* **WORK ITEM**
Since only the text is wanted, print every entry below exactly and omit the images.

* **RECORDS FOR THE TASK**
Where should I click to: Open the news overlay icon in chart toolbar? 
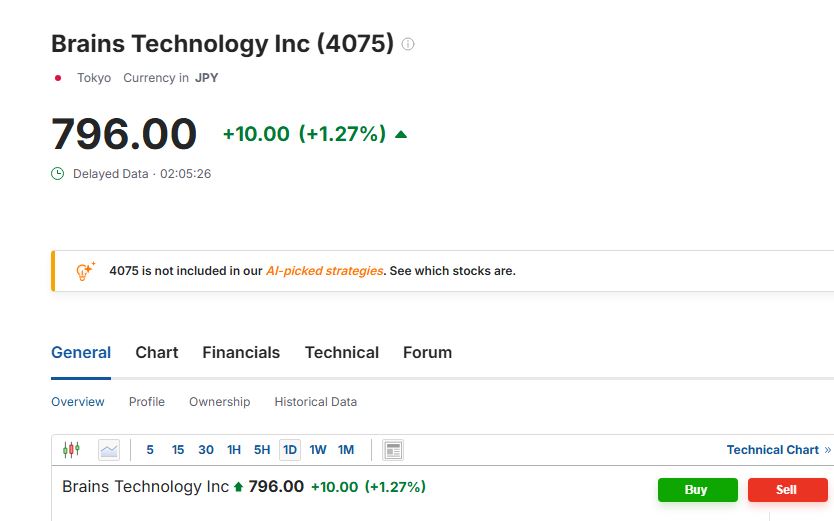tap(393, 450)
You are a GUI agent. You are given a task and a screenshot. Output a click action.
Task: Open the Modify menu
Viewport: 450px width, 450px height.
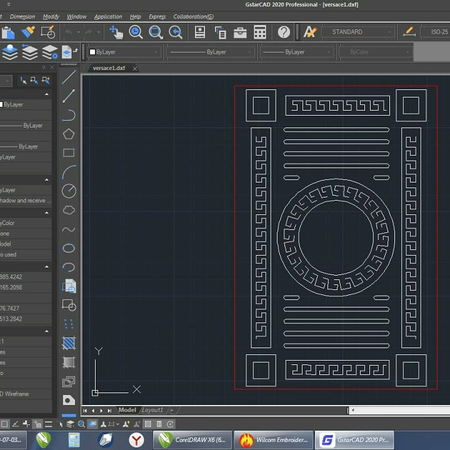(51, 17)
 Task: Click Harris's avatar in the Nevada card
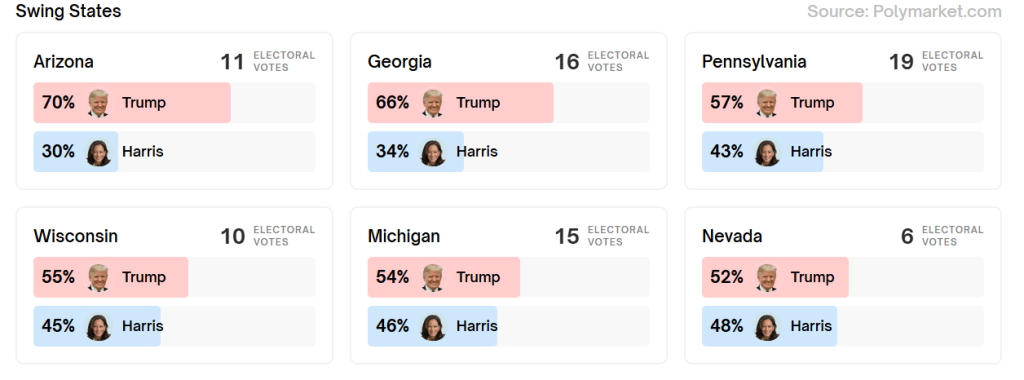pos(767,326)
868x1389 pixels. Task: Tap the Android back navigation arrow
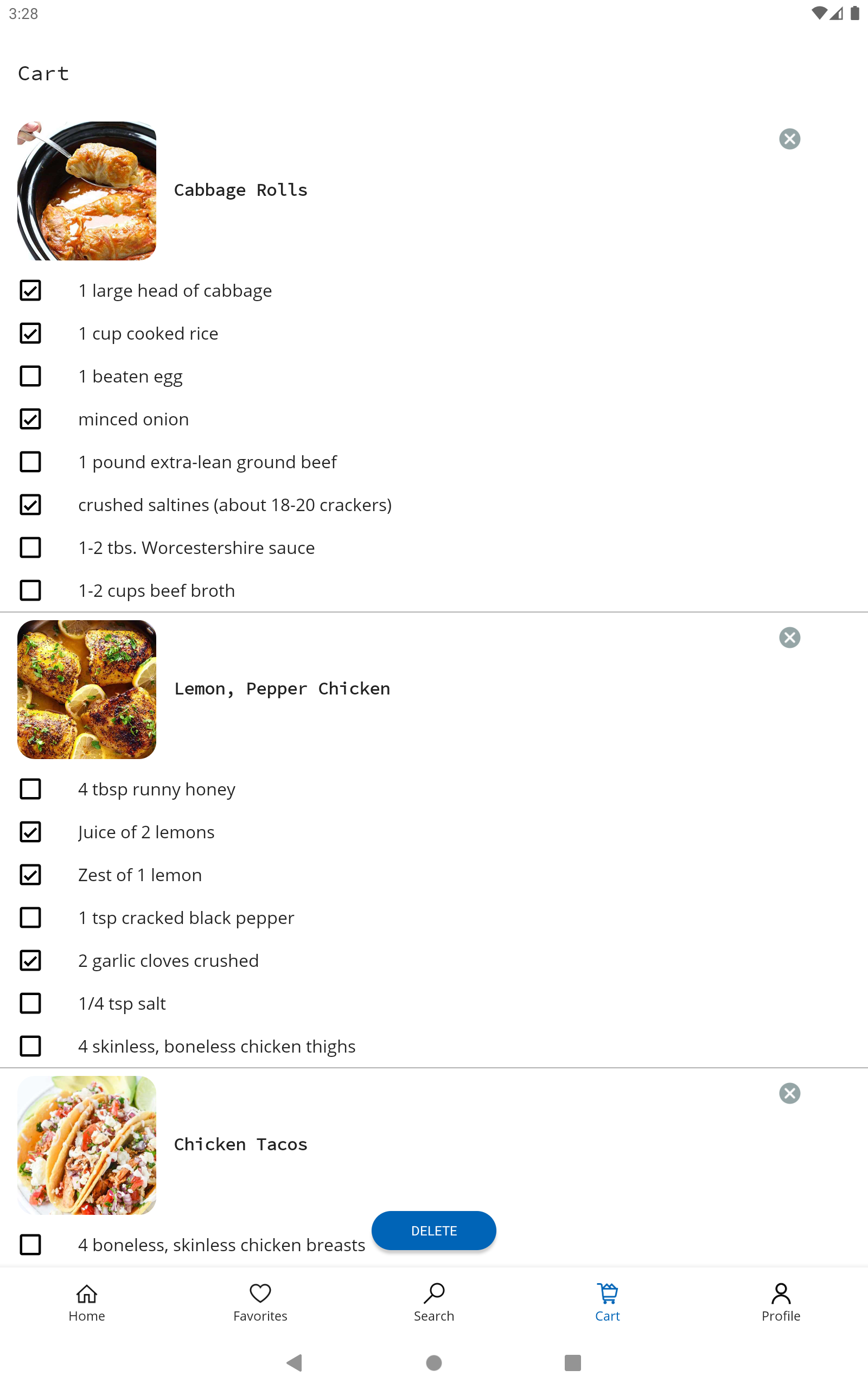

* **SOLUTION FOR THIS TASK**
Where should I click to: Open the news overlay icon in chart toolbar? 
tap(393, 450)
You are a GUI agent. You are given a task and a screenshot. Output a click action.
Task: Open the Modify menu
Viewport: 450px width, 450px height.
(51, 17)
 Task: Click Harris's avatar in the Nevada card
pos(767,326)
868x1389 pixels. Task: Tap the Android back navigation arrow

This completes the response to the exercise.